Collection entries
******
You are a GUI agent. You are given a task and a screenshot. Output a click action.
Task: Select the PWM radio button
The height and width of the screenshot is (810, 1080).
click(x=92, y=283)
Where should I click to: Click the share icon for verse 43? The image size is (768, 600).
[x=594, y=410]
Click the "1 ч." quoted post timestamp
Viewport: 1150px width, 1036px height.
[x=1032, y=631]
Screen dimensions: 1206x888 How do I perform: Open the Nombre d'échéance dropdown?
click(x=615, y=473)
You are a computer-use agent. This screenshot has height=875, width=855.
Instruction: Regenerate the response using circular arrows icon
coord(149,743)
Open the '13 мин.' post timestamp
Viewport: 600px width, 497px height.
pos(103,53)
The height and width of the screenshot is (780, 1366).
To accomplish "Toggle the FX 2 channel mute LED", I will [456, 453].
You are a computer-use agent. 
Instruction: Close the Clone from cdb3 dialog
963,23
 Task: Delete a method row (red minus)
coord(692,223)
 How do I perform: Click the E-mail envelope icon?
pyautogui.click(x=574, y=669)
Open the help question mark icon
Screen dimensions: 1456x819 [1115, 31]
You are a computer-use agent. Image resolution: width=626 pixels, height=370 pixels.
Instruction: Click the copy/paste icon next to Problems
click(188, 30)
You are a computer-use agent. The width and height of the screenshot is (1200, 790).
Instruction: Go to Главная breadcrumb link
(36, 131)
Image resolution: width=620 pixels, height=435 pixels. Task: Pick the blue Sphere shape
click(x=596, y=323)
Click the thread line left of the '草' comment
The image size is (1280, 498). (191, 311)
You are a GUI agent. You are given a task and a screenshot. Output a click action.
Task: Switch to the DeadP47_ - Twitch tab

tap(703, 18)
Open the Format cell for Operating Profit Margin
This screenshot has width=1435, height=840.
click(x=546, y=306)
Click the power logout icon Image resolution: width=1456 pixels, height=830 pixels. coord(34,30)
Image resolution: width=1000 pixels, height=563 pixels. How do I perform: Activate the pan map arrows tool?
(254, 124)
******
From the line that holds "Click the thread line left of the '草' comment" to the last line of the records above, print each line exactly. Add nothing else.

Click the thread line left of the '草' comment
The image size is (1280, 498). (191, 311)
You are a GUI agent. You are given a task and a screenshot. Output a click action.
Task: Switch to the DeadP47_ - Twitch tab

tap(703, 18)
Open the Format cell for Operating Profit Margin
This screenshot has width=1435, height=840.
click(x=546, y=306)
Click the power logout icon Image resolution: width=1456 pixels, height=830 pixels. coord(34,30)
Image resolution: width=1000 pixels, height=563 pixels. How do I perform: Activate the pan map arrows tool?
(254, 124)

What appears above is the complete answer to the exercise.